Electrophoresis, Vol.42, No.3, 245-256, 2021
A novel method of high-purity extracellular vesicle enrichment from microliter-scale human serum for proteomic analysis
We have developed a rapid, low-cost, and simple separation strategy to separate extracellular vesicles (EVs) from a small amount of serum (i.e.,<100 mu L) with minimal contamination by serum proteins and lipoprotein particles to meet the high purity requirement for EV proteome analysis. EVs were separated by a novel polyester capillary channel polymer (PET C-CP) fiber phase/hydrophobic interaction chromatography (HIC) method which is rapid and can process small size samples. The collected EV fractions were subjected to a post-column cleanup protocol using a centrifugal filter to perform buffer exchange and eliminate potential coeluting non-EV proteins while minimizing EV sample loss.

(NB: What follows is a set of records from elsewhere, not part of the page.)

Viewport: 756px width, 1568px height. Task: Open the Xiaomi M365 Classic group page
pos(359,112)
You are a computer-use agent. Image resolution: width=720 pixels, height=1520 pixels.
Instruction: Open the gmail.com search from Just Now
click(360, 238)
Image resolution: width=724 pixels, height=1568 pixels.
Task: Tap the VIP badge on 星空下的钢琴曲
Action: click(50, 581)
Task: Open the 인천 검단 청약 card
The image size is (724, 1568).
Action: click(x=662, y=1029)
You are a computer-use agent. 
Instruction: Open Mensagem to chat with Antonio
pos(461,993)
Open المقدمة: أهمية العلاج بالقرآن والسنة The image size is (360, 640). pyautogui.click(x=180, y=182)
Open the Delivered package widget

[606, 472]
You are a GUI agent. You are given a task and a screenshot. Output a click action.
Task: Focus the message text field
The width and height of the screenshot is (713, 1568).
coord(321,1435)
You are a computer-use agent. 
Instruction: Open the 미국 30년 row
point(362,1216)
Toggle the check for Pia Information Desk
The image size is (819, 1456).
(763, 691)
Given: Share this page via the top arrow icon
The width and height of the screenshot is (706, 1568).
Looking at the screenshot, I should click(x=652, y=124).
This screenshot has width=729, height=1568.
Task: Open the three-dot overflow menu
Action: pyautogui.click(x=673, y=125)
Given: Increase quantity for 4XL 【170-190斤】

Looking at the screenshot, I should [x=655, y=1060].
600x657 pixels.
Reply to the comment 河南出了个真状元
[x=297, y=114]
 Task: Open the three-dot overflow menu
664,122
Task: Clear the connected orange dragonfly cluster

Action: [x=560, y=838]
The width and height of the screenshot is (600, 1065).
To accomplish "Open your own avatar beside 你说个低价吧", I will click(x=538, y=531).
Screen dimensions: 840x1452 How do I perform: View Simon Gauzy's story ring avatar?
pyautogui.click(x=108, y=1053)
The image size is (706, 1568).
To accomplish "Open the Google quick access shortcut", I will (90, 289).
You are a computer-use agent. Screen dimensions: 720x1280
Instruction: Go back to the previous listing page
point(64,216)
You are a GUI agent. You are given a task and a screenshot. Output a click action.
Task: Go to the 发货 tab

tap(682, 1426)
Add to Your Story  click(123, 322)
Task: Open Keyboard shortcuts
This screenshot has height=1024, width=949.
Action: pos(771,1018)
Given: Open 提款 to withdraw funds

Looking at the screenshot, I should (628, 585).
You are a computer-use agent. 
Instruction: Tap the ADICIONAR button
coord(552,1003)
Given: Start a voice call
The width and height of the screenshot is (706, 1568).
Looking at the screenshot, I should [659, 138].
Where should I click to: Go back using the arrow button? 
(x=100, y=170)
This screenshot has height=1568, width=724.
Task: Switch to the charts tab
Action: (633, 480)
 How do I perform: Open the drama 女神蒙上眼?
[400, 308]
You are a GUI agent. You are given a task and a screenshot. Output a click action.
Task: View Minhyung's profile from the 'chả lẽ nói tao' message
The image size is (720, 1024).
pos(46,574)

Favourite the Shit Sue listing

Downstream characterization demonstrated that our current strategy can separate EVs with the anticipated exosome-like particle size distribution and high yield (similar to 1 x 10(11) EV particles per mL of serum) in approximately 15 min. Proteome profiling of the EVs reveals that a group of genuine EV components were identified that have significantly less high-abundance blood proteins and lipoprotein particle contamination in comparison to traditional separation methods. The use of this methodology appears to address the major challenges facing EV separation for proteomics analysis. In addition, the EV post-column cleanup protocol proposed in the current work has the potential to be combined with other separation methods, such as ultracentrifugation (UC), to further purify the separated EV samples.